RECORDS FOR THIS TASK section start

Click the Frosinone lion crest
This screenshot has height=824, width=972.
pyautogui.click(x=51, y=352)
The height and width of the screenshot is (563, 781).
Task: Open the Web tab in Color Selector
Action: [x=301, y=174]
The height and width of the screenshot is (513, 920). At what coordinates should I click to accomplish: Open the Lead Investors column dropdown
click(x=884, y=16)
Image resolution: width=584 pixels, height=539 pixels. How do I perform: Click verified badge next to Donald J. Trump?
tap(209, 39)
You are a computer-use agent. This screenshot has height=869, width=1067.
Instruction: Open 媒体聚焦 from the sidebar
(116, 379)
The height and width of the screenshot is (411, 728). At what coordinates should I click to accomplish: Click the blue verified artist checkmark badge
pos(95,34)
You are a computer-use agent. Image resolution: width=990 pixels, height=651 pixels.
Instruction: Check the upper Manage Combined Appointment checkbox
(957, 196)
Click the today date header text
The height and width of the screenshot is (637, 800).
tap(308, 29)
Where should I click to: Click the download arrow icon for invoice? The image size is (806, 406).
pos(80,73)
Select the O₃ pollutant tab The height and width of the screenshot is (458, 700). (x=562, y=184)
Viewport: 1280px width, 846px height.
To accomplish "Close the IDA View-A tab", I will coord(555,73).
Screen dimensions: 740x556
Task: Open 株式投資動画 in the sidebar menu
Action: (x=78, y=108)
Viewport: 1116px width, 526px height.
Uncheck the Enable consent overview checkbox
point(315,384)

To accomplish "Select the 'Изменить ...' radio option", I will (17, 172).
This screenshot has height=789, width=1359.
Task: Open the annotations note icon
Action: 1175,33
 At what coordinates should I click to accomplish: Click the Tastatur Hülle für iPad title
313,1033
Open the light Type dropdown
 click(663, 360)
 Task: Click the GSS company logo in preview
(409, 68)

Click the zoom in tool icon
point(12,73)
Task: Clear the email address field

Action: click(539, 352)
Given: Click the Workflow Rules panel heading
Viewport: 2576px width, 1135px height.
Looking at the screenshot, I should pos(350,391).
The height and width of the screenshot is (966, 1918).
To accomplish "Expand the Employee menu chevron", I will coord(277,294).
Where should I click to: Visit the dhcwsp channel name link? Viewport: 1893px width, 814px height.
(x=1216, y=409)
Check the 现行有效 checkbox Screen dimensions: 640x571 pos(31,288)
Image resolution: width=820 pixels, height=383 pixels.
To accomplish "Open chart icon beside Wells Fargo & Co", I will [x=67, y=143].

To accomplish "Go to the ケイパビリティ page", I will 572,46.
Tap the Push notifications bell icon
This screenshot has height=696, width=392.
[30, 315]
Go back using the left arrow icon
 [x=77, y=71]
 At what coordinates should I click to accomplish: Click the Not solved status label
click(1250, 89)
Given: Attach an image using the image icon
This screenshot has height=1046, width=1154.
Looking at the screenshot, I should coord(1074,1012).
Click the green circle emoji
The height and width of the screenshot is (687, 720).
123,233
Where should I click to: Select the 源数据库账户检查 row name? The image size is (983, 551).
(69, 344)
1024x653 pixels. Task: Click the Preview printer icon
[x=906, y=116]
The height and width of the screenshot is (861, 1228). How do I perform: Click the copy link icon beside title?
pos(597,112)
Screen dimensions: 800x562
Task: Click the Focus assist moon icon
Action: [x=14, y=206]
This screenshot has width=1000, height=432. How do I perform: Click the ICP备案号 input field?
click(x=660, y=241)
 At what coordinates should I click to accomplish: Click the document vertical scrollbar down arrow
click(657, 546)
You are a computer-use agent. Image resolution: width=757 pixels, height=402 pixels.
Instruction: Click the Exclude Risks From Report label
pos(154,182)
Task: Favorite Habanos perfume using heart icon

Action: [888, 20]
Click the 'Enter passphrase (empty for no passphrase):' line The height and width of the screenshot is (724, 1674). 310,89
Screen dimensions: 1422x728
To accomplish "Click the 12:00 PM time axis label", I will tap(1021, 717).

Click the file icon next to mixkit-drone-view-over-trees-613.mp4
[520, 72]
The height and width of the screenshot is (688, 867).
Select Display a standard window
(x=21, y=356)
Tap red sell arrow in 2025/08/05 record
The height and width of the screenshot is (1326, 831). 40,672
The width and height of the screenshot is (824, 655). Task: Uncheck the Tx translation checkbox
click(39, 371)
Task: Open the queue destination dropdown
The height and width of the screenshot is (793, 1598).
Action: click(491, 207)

RECORDS FOR THIS TASK section end

- REQUIRED ACTION -
Supply only the count of lines above holding "computer".

- ANSWER SPACE -
3